With letters such as these to deal with, one could hardly blame Lvov for viewing the plight of the squires as a punishment for their ‘boorish and brutal behaviour during the centuries of serfdom’. The revolution was the ‘revenge of the serfs’, he explained one day in June over lunch to some of his ministers. It was the ‘result of our — and I speak now as a landowner — of our original sin. If only Russia had been blessed with a real landed aristocracy, like that in England, which had the human decency to treat the peasants as people rather than dogs. Then perhaps things might have been different.’18 It was a quite remarkable thing for someone of his class and background to say — a wistful admission, if you like, that the whole of the civilization of the gentry, of which the Prince himself was a scion, had never been more than a thin veneer laid over the top of the brutal exploitation of the peasants, from which the revolution had emerged.

Whatever Lvov might have said in private, it was the policy of his government to defend the property rights of the squires. The land question, as it saw it, had to be resolved by legal means, and this meant preserving the status quo in property relations until a new land law was decided by the Constituent Assembly. Yet the government had no real means to prevent the peasants from taking the law — and the gentry’s land — into their own hands. The old police had been dismantled, while the army units in the countryside — even if their peasant recruits agreed to be used for such repressive purposes — were not nearly enough to protect more than a tiny proportion of the gentry’s estates. The temporary volost committees, established by the government on 20 March and designed to uphold the existing order, were soon transformed into revolutionary organs which passed their own ‘laws’ to legitimize the peasant seizures of the gentry’s property. The same thing happened with the volost land committees. The Provisional Government had intended these to protect the gentry’s legal rights, while regulating agrarian relations until the Constituent Assembly. But they were taken over by the local peasants and soon transformed into revolutionary organs on the land, helping to impose fixed rents on the gentry, to account for their land and property, and to distribute it among the peasantry.
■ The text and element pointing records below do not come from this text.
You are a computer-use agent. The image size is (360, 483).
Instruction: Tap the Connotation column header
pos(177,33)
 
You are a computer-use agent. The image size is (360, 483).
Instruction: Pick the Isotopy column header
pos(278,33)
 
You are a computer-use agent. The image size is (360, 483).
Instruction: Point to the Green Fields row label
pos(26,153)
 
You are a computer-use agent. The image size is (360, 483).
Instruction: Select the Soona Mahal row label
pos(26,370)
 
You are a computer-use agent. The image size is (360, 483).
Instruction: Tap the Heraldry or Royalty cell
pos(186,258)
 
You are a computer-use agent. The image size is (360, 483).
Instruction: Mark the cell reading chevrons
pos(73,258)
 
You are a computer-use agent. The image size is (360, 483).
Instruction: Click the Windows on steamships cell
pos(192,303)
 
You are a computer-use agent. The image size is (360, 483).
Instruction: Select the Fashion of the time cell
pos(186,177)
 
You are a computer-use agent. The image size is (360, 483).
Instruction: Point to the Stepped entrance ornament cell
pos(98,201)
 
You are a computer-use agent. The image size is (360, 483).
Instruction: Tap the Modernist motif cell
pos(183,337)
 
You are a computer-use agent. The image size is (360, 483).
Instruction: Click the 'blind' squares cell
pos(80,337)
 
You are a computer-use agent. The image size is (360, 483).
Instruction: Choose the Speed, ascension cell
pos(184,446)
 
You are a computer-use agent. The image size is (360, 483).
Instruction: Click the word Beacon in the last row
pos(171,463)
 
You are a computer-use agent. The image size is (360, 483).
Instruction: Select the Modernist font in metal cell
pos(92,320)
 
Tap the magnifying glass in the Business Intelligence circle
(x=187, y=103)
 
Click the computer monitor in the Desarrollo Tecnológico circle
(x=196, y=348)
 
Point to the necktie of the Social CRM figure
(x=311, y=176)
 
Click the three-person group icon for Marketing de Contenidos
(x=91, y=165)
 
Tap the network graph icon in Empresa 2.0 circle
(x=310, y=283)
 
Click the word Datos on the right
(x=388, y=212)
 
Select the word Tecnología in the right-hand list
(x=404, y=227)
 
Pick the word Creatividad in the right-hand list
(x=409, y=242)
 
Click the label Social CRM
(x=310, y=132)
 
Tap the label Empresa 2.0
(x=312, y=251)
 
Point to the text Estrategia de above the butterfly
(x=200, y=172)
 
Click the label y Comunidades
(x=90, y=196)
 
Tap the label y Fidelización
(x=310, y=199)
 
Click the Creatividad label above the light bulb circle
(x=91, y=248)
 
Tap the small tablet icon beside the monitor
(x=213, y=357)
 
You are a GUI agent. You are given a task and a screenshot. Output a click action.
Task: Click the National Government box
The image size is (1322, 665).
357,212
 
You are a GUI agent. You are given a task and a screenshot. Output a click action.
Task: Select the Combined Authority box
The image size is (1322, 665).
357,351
In an attempt to prevent this subversion of the land committees, the government cut its grants to them; but the peasant communes merely filled the gap, financing the committees through self-taxation, and the committees continued to grow.

This revolution on the land was given a pseudo-legal endorsement by the peasant assemblies which convened in the spring in most of the central black-soil provinces, as well as the First All-Russian Peasant Assembly on 4–25 May. Nothing did more to undermine the government’s authority in the countryside. The SR party activists, who dominated the executives of these assemblies, appealed for the peasants to show patience over the resolution of the land question. But they were soon obliged by the radical mood of the delegates on the floor to sanction the actions of the local communes, and even the seizures of the gentry’s land, as an interim solution. The Kazan provincial peasant assembly resolved on 13 May to transfer all the land to the control of the peasant committees. Twelve days later the Samara peasant assembly followed suit in direct defiance of an order from Lvov ordering the provincial commissar to prevent any further peasant land seizures. The peasants believed that these resolutions by their assemblies carried the status of ‘laws’. They used them to authorize further seizures of the land in the summer months. They did not understand the difference between a general declaration of principle by their own peasant assembly, which was in effect no more than a public organization, and the full promulgation of a government law. They seemed to believe that, in order to ‘socialize’ the land, or in order to transfer the land to the control of the communes, it was enough for a peasant assembly to pass a resolution to that effect. Peasant expectations transformed these assemblies into pseudo-government bodies passing ‘laws’ by simple declaration. And these ‘laws’ then took precedence over the statutes of the government. ‘The local peasantry’, complained the Commissar of Nizhnyi Novgorod, ‘has got a fixed opinion that all civil laws have lost their force, and that all legal relations ought now to be regulated by peasant organizations.’19 This was the meaning of the peasant revolution.